-- Exercise description --
The answer is a single number: the count of lines below in which the word "column" appears.
+++
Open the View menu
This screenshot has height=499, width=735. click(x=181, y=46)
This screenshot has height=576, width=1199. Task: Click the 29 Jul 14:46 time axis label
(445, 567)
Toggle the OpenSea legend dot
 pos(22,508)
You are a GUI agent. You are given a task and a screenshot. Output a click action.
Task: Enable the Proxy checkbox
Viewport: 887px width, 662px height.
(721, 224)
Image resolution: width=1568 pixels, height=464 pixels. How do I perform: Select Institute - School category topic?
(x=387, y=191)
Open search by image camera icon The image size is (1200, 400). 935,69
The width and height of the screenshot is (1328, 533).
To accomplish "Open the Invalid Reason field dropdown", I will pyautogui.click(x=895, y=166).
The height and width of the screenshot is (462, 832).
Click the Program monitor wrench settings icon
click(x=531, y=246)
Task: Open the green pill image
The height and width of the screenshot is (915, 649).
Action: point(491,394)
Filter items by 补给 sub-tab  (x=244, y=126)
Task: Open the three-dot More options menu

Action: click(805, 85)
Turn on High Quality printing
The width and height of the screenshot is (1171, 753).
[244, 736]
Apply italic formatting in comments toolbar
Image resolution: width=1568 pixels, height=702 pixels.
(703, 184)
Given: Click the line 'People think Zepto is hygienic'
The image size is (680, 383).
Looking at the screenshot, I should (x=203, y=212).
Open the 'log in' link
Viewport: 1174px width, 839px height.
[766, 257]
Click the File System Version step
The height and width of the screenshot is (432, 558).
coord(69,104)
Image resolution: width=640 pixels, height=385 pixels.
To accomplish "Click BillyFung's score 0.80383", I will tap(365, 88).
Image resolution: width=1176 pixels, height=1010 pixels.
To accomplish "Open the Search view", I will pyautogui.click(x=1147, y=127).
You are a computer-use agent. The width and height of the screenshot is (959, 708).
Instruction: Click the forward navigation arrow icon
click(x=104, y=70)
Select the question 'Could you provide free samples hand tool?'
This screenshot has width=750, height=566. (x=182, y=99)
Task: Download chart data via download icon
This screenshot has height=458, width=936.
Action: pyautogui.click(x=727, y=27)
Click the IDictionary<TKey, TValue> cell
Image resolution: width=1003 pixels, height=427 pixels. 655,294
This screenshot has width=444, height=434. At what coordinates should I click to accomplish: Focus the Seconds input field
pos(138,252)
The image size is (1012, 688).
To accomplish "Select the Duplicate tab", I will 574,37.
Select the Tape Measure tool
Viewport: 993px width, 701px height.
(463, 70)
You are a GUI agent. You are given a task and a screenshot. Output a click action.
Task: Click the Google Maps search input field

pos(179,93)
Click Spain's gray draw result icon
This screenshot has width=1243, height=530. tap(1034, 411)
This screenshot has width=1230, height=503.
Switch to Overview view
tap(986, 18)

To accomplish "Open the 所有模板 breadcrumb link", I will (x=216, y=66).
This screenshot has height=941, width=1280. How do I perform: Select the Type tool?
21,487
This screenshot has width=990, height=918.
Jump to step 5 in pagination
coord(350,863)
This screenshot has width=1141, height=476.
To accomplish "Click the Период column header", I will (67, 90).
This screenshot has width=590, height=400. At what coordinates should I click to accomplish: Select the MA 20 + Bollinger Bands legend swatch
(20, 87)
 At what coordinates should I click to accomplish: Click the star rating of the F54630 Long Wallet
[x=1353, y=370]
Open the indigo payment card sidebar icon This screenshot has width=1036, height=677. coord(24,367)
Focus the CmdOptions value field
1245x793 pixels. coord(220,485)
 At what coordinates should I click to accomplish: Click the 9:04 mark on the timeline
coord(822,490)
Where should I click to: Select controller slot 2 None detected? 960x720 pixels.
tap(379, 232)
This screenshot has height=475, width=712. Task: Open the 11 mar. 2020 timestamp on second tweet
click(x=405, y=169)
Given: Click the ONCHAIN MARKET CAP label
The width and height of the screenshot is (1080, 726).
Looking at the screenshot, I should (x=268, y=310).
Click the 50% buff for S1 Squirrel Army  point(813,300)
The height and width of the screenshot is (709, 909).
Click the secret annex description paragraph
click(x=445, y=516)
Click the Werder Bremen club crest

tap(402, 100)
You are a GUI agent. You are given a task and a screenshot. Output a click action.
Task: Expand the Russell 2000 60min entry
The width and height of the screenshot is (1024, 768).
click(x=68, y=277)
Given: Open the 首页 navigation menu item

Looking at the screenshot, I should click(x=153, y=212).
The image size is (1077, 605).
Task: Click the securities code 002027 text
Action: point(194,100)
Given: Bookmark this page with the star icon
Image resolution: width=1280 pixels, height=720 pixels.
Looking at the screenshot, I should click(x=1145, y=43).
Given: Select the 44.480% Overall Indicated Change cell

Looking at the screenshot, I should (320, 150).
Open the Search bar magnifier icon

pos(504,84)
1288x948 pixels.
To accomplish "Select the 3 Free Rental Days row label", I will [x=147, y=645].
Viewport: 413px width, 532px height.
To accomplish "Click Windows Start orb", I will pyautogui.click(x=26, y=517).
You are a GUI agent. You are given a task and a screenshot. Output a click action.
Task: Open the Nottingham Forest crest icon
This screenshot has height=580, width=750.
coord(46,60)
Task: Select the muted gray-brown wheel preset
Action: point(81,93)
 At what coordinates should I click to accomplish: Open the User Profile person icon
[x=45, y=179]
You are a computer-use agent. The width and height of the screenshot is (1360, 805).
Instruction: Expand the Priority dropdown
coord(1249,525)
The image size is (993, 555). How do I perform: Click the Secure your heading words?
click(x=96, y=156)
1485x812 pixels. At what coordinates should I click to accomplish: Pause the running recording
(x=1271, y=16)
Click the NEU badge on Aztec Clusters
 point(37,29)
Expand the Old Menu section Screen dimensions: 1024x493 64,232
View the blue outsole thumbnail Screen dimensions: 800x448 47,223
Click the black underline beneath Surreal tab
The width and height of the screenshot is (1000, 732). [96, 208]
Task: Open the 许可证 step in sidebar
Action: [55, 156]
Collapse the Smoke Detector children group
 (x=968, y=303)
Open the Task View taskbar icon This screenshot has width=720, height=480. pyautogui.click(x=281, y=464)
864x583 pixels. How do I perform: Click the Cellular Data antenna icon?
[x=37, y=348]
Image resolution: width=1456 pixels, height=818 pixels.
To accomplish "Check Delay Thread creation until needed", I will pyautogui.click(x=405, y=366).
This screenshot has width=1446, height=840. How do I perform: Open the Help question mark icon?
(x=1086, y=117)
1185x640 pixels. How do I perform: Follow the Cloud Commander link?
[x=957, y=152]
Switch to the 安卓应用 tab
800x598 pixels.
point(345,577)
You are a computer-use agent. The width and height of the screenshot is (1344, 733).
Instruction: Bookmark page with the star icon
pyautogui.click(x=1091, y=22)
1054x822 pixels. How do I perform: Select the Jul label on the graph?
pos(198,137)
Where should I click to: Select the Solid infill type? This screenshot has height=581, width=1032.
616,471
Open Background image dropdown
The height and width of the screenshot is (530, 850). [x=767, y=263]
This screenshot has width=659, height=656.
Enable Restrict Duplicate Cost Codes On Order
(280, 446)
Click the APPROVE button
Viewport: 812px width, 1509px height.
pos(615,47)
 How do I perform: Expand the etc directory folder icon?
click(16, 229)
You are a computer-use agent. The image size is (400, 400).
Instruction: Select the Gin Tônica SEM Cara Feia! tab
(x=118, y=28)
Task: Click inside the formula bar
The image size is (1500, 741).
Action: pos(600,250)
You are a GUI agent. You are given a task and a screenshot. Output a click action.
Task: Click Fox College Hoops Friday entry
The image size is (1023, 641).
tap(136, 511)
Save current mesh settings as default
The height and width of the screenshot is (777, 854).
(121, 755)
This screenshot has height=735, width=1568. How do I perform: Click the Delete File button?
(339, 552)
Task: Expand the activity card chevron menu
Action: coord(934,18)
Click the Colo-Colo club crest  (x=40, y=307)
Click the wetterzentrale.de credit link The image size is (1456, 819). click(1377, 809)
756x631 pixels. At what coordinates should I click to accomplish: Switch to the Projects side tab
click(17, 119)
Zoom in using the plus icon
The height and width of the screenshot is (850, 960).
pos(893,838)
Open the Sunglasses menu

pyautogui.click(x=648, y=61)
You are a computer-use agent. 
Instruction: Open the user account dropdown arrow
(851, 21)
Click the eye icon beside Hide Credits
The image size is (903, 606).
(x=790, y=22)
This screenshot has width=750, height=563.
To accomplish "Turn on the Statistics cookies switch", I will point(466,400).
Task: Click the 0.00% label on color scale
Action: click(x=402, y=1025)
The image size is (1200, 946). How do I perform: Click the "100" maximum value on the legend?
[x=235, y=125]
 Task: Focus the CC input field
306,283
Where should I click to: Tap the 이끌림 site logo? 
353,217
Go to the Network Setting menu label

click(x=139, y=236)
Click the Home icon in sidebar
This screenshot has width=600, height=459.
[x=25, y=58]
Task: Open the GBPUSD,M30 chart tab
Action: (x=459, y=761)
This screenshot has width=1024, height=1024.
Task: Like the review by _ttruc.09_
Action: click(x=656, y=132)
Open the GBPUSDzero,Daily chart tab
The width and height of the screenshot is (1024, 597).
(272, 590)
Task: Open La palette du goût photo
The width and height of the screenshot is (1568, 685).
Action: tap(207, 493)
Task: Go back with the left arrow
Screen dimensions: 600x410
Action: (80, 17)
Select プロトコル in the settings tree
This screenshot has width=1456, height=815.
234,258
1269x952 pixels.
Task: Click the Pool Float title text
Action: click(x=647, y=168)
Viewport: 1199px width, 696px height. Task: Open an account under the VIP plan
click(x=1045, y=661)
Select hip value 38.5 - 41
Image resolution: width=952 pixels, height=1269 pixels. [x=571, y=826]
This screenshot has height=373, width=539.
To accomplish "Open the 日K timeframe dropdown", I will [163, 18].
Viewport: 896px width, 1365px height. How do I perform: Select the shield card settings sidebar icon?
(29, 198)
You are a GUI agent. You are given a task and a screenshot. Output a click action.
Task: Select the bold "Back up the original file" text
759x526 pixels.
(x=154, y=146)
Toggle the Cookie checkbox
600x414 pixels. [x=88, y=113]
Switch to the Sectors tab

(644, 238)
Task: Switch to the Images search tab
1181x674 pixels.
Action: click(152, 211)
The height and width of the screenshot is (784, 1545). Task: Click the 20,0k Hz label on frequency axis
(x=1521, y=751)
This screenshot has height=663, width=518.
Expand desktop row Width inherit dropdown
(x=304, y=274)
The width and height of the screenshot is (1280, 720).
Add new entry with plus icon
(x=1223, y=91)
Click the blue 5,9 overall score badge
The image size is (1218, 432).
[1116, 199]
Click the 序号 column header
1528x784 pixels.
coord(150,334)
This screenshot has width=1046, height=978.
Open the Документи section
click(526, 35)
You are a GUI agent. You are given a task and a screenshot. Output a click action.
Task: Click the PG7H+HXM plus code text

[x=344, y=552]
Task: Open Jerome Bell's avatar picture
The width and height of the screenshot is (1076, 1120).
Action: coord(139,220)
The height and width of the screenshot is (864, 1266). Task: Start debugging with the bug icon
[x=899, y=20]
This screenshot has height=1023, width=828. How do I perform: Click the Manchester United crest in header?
+++
-- Output --
2